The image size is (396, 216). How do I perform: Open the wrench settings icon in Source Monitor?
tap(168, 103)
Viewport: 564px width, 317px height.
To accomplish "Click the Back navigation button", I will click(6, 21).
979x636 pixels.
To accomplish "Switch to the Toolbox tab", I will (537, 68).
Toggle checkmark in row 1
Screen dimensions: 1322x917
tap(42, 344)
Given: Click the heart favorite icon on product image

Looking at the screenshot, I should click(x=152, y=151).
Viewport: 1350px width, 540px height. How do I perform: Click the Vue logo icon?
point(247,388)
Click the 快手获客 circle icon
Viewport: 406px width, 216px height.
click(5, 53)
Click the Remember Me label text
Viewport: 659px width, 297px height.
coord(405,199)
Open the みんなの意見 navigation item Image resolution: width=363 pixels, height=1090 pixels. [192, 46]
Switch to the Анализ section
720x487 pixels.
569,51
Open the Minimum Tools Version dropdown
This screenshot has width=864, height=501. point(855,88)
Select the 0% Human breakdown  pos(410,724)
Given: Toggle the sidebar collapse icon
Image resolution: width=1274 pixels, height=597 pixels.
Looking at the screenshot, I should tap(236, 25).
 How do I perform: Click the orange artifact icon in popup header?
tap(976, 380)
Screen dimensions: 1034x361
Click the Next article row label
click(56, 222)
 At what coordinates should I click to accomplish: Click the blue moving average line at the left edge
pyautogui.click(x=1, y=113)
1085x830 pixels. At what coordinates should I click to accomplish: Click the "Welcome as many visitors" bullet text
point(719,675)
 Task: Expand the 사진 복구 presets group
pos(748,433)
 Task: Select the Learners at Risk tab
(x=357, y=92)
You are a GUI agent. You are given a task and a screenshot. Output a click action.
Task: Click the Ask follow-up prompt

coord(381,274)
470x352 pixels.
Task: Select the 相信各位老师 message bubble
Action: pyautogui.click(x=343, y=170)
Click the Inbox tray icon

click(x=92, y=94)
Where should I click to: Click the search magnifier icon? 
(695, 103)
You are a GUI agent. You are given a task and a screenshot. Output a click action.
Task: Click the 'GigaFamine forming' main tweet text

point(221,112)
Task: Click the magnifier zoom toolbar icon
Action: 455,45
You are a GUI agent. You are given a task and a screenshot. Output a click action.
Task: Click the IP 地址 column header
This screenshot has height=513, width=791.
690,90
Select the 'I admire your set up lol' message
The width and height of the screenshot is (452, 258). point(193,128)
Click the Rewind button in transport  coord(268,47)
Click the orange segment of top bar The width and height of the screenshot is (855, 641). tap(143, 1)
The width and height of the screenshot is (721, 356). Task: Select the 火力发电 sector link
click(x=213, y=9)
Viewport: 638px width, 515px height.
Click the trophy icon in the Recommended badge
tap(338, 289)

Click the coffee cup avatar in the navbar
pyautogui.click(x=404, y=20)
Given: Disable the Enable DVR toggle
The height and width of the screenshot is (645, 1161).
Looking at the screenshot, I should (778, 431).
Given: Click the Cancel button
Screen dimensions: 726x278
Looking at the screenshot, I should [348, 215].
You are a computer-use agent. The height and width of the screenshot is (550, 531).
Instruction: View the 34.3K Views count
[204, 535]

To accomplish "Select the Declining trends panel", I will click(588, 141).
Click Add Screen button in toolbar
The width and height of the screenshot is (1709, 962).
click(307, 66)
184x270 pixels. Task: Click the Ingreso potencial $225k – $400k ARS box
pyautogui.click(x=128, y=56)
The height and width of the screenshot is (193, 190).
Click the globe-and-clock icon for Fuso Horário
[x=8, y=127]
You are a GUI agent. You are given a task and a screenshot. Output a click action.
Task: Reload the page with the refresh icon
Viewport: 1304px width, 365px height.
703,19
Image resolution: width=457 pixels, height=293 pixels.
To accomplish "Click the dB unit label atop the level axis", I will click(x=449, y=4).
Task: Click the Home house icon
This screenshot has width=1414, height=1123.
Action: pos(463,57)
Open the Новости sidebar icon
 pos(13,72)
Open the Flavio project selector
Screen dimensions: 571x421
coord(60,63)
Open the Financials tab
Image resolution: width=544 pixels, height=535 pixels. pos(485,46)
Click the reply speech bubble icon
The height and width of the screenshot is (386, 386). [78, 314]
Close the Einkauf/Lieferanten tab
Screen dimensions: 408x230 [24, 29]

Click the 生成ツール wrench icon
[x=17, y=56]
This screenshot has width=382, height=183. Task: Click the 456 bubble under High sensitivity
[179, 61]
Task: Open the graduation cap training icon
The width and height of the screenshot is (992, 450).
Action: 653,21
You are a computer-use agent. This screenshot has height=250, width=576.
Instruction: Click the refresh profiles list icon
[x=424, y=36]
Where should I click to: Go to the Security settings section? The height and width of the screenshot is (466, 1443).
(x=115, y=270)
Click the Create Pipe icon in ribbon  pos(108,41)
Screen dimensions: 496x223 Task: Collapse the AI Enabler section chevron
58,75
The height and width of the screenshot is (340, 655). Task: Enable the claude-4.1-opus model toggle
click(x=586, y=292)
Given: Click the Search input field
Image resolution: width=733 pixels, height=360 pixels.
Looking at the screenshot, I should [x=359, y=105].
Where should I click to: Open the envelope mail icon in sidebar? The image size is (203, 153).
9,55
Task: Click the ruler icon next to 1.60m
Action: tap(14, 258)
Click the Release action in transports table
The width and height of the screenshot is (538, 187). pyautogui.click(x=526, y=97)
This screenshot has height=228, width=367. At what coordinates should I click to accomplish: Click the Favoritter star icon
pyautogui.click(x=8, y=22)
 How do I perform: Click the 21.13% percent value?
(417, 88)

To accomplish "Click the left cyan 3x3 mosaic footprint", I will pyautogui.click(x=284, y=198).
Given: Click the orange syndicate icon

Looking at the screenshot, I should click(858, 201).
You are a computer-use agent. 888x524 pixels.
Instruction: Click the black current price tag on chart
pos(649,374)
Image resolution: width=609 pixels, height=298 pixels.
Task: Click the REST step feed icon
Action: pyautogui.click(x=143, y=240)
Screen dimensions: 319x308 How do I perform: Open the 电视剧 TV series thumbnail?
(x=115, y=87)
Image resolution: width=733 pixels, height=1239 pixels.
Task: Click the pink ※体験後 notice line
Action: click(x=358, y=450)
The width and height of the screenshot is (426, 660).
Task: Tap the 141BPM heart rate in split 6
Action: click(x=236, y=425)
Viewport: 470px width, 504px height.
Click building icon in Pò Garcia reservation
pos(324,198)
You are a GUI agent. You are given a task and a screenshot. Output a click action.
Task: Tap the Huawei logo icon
=-=-=
Scan the material and collect every line that contains "Switch".

# Task result
To accomplish "Switch to the Toolbox tab", I will (537, 68).
Switch to the Анализ section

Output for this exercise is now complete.